Bedenini bir sağa bir sola yatırarak olduğu yerde sallanmaya başladı. Sallanması iyice canımı sıktı. “Sallanmasana lan geri zekalı!” diye bağırdım. “Ne biçim hareketler yapıyorsun öyle? Seni ilk gördüğümde çenenin ortasına sağlam bir kroşe yerleştirmek istemiştim ama ne durumda olduğunu da anlamıştım. Yerinin Bakırköy olduğunu söylesem şaka sanacaksın ama değil.”
“Bakırköy diyerek neyi kastettiğinizi anlamadım,” diye cevap verdiği anda sinirim iyice tavan yaptı. “Anlasan şaşardım zaten amına koduğumun delisi,” diyerek biraz da eğlenceye vurmak istedim.
Manyak herif bir anda yeniden ağlamaya başladı karşımda. “Ama sizin söyledikleriniz çok kaba ve pis şeyler!”
Artık sabrım kalmadı. Saatler önce kütüphanenin demir kapısı önünde aldığım pozisyona girdim hızlıca.
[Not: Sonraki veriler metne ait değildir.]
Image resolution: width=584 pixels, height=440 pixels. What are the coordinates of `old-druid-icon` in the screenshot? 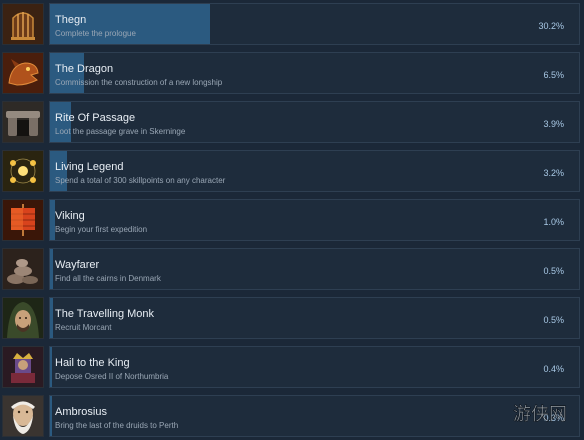 It's located at (23, 416).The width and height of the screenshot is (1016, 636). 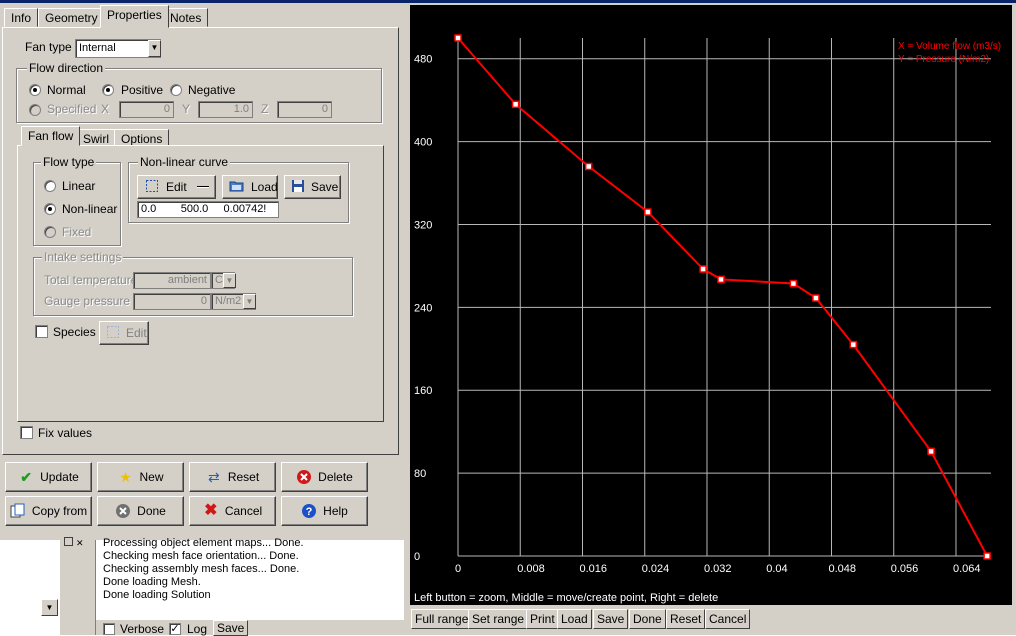 I want to click on set-range-button: Set range, so click(x=498, y=619).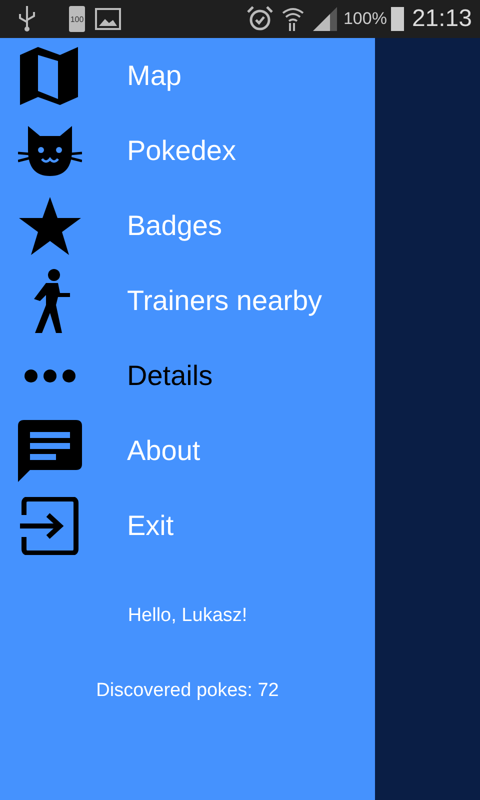 The image size is (480, 800). What do you see at coordinates (442, 19) in the screenshot?
I see `clock-time: 21:13` at bounding box center [442, 19].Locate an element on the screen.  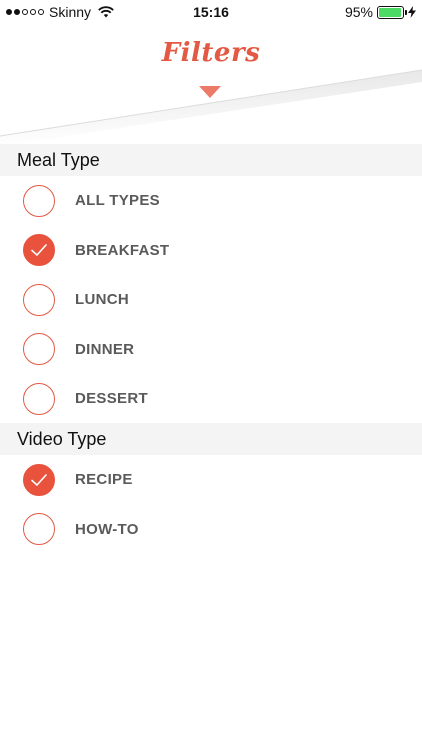
section-header-meal-type: Meal Type is located at coordinates (211, 160).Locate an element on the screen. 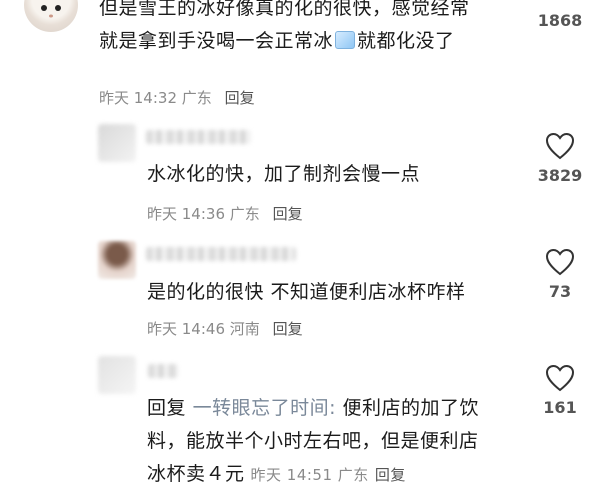  timestamp: 昨天 14:51 is located at coordinates (292, 475).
Sağ ayağım bir adım önde, sol ayağımın parmak uçlarına basarak kalçamı ve vücudumu oynattım. Sol dirseğimi burnunun ortasına yerleştirdim. Hızımı alamadığım için sol ayak parmaklarım üzerinde vücudumu ve kalçalarımı aksi yöne döndürüp sol kulağını da sağ kroşemle tanıştırdım. Zaten iki büklüm olmuştu, yere yıkılmaya hazırdı. Kanlar içinde kalmış suratını elleriyle tutarken son olarak da sol aparkatımı çenesi ile buluşturduğum vakit yolun bozuk asfaltını öptü.
Üzerine eğilip baktığımda tahmin ettiğim gibi bayılmıştı. Boks deneyimime göre üç dört dakikadan evvel ayılması imkansızdı. Onu orada öylece bırakıp gidemedim. Ayıldıktan sonra hastaneye götürme kararı aldım.
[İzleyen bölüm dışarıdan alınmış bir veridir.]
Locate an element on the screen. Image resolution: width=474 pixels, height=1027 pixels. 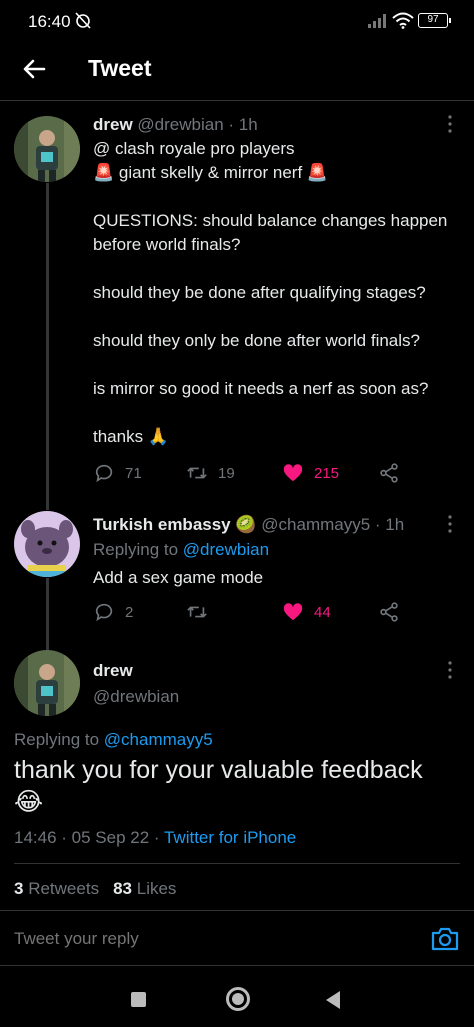
retweet-count: 19 is located at coordinates (226, 473).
Başında beklerken o da ne! Sevdiğim kız sokağa girdi. Geçen gün giydiği seksi mor elbise yine üstündeydi. Yerde yatan manyağa panikle bakıyordu. Âdeta kanı donmuştu. Ardından dehşetle bana baktı. Ve çığlık attı. “İmdat! Yardım edin! Hikmet’i öldürüyorlar!”
Yerde yatanın adının Hikmet olduğunu o an öğrendim. Daha kötüsü, sevdiğim kızın komşusu olduğunu da. Benim son koyduğum ismiyle Obsesif Şişko’nun kütüphane önünde çimlere yatırıp üzerine çıktığım anda söylediği cümleyi anımsadım.
“Oysa ki ben sizinle artık şeytanın ayağını kırmanız ve gidip o kıza açılmanız gerektiğini konuşacaktım. Ayrıca size bu konuda yardımım da dokunabilir.”
Keşke adamın cinli olduğunu düşünerek korkmadan önce bu cümlesiyle ne anlatmak istediğini ve neden sürekli benim suratıma baktığını düşünseymişim. Veya boks yapmaya başlamadan önce biraz daha sabrederek dinleseymişim.